Acciones requeridas:
• A. Enumera las personas nombradas en el texto sobre el Festival Internacional de Órgano de San Nicolás. No incluyas los nombres que forman parte del nombre de una institución.
• B. Reanuda el texto sobre el Festival Internacional de Órgano de San Nicolás a partir de su última oración.

Sección del documento:
══════════════════════════════
El Festival Internacional de Órgano de San Nicolás (FIDO) regresa a la Parroquia De San Nicolás en su cuarta edición, como una de las propuestas culturales más singulares de la ciudad. Bajo el lema “Cuando los ángeles silban”, este ciclo de conciertos invita a vivir una experiencia donde la música, el patrimonio artístico y la solidaridad se dan la mano en un mismo espacio.
En esta edición, FIDO adquiere un significado especial al celebrarse en el «Año Palomino«, conmemorando el 300 aniversario de la muerte del pintor barroco Antonio Palomino, figura clave en la historia artística del templo. Su legado sigue presente en los impresionantes frescos de la bóveda, ejecutados por su discípulo Dionís Vidal, que convierten a San Nicolás en referente artístico. La recuperación de este conjunto fue impulsada por la Fundación Hortensia Herrero y este año, se celebra el 10º aniversario de la finalización de la resturación.

Como gran novedad, el festival propone una experiencia inmersiva que más allá del concierto tradicional. Cada actuación culmina con un pase exclusivo del videomapping “La Luz de San Nicolás”, una propuesta tecnológica que revela la historia y el valor artístico del templo a través de la luz y la imagen. En el concierto interpretado por la directora musical de la Parroquia, Atsuko Takano, la figura de Antonio Palomino cobra vida gracias al historiador Jesús Poveda, quien guía al público en un recorrido narrativo que conecta la música con el programa iconográfico de la iglesia, creando un diálogo único entre disciplinas.
══════════════════════════════
Registros de datos:
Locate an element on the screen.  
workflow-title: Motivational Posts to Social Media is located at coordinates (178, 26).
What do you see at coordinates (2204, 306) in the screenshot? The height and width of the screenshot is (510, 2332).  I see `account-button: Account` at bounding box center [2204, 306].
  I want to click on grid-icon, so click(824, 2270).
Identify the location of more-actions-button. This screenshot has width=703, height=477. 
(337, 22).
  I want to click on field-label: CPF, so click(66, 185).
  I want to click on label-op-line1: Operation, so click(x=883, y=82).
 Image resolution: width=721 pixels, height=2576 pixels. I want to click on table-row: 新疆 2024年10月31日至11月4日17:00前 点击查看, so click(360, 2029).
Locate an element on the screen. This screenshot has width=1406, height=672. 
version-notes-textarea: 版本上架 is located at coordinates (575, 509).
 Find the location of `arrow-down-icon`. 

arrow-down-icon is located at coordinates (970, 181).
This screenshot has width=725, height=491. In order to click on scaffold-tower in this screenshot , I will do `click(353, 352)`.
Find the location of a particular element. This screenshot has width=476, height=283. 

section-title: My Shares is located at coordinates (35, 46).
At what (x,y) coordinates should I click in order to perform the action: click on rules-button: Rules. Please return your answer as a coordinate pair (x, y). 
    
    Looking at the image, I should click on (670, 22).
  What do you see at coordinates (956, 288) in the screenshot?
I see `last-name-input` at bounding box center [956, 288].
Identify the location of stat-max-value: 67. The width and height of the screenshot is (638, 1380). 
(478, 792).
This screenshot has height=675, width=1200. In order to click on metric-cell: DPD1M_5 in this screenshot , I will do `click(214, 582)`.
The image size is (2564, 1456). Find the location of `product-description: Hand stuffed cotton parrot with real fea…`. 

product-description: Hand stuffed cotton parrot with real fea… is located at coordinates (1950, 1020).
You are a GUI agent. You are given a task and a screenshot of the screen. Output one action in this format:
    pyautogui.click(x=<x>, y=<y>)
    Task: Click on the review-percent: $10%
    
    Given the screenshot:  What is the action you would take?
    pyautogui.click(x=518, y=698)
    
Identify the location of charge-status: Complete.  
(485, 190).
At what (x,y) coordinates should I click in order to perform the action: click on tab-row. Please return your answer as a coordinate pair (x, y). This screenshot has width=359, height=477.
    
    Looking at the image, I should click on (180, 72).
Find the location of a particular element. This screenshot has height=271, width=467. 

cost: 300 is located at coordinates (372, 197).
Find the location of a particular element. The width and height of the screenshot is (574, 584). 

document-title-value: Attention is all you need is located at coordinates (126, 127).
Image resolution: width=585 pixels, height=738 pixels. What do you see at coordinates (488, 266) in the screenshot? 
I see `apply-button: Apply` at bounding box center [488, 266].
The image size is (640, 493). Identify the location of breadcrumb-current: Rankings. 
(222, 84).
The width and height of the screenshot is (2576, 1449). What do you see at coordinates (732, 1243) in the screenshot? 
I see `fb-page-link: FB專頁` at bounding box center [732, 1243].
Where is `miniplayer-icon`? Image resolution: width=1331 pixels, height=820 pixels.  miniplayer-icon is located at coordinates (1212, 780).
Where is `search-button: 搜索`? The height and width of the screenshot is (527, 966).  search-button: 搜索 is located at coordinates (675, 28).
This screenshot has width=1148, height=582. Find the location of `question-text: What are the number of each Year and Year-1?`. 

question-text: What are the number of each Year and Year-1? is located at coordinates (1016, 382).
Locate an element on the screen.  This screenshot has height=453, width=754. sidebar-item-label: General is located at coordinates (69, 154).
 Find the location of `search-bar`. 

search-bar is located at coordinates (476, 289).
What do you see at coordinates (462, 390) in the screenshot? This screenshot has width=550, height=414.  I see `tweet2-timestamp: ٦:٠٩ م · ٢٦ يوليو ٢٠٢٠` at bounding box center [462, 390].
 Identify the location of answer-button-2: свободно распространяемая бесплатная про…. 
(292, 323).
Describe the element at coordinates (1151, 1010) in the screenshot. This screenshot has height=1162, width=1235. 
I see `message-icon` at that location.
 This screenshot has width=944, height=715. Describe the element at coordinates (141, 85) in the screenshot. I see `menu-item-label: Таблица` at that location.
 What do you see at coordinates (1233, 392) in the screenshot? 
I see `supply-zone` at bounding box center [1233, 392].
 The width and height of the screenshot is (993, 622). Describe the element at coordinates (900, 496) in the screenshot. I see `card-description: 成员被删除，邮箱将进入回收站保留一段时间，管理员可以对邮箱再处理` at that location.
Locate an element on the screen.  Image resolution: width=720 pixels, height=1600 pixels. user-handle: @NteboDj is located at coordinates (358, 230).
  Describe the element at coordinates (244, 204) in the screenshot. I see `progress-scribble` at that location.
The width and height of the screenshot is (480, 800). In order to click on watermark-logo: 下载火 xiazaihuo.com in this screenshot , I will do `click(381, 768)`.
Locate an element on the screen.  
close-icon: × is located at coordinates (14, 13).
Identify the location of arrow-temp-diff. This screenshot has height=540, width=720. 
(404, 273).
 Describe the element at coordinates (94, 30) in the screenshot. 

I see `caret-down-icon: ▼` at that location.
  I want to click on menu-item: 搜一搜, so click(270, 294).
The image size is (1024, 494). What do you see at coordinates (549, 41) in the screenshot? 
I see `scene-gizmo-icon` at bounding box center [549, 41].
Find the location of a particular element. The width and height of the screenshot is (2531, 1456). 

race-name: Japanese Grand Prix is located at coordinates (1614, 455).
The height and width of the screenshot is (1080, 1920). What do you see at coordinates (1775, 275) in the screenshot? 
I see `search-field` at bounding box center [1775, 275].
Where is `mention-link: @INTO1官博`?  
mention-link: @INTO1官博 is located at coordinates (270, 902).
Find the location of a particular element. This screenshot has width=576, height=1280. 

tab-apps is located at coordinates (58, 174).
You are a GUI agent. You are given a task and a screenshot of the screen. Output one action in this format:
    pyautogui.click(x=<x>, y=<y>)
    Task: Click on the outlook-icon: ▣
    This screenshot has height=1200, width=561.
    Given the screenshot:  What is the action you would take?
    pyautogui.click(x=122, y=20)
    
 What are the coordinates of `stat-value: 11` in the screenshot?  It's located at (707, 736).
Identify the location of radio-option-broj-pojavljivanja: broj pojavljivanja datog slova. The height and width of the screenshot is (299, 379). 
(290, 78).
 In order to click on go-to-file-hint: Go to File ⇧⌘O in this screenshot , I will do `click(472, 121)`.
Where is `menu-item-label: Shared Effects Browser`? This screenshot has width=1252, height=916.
══════════════════════════════
Resultados por tarea:
• A.
Antonio Palomino
Dionís Vidal
Atsuko Takano
Jesús Poveda

• B.
El programa musical de FIDO 2026 reúne a destacados intérpretes de ámbito internacional en un ciclo de conciertos que se desarrollará entre mayo y junio. La programación arranca el 15 de mayo con Miriam Cepeda al órgano junto al clarinetista Luis Alberto Requejo. El 22 de mayo será el turno de Atsuko Takano, en un concierto especial dedicado a Antonio Palomino. El 29 de mayo actuará Juan María Pedrero, y el 5 de junio cerrará el festival Karol Mosakowski, organista titular de la iglesia de Saint-Sulpice de París. Cada uno de estos conciertos ofrece una oportunidad única para disfrutar del órgano histórico de San Nicolás en un entorno incomparable.
Uno de los aspectos más destacados del festival es su carácter solidario. Las entradas, con un donativo de 15 euros, destinan su recaudación íntegra a la Obra Social de San Nicolás, que apoya diversas iniciativas como el Hogar Mare de Déu dels Desemparats en Torrent, el Colegio Nuestra Señora de los Desamparados en Nazaret, la Ciudad de la Esperanza en Aldaia, así como entidades como Mamás en Acción o Proyecto Hombre. Para quienes no puedan asistir, el festival ofrece también una fila 0 solidaria (colaboración sin acceso al recinto) permitiendo apoyar estos proyectos sociales.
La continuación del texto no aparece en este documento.